Data supplied —
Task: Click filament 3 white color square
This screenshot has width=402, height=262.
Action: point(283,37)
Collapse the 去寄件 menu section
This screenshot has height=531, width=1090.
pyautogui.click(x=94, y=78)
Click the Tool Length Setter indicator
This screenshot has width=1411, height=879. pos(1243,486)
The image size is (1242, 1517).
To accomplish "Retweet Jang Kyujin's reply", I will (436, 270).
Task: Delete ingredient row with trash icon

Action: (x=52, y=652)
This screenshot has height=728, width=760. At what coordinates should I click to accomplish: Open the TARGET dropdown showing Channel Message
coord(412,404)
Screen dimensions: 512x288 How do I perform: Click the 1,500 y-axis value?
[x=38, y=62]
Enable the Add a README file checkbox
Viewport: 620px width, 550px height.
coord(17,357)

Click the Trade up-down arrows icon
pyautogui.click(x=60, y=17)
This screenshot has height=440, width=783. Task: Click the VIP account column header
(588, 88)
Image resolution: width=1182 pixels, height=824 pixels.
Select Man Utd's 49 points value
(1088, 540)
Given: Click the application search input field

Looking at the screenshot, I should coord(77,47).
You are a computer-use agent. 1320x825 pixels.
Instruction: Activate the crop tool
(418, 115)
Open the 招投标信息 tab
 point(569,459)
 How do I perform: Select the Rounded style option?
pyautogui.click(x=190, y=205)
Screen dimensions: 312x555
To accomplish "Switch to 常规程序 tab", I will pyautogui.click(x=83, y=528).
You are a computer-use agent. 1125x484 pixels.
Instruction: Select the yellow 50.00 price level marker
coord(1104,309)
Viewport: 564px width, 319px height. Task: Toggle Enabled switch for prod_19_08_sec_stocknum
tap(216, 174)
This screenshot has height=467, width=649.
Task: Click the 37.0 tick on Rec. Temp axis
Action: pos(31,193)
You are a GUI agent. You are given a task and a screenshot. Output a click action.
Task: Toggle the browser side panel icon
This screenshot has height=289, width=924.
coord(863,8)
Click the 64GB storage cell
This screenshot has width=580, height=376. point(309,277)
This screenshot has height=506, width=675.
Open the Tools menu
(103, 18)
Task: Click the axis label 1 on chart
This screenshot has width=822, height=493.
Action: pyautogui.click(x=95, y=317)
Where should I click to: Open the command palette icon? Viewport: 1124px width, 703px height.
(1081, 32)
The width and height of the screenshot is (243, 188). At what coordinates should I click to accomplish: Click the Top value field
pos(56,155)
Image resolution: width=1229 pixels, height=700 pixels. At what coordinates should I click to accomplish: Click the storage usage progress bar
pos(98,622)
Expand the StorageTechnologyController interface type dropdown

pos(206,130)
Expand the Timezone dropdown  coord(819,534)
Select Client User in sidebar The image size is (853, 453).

Assignment —
When "computer" shows up in a line of the material, report that line.

Answer for the task —
You are a computer-use agent. 1320x825 pixels.
You are a computer-use agent. 1125x484 pixels.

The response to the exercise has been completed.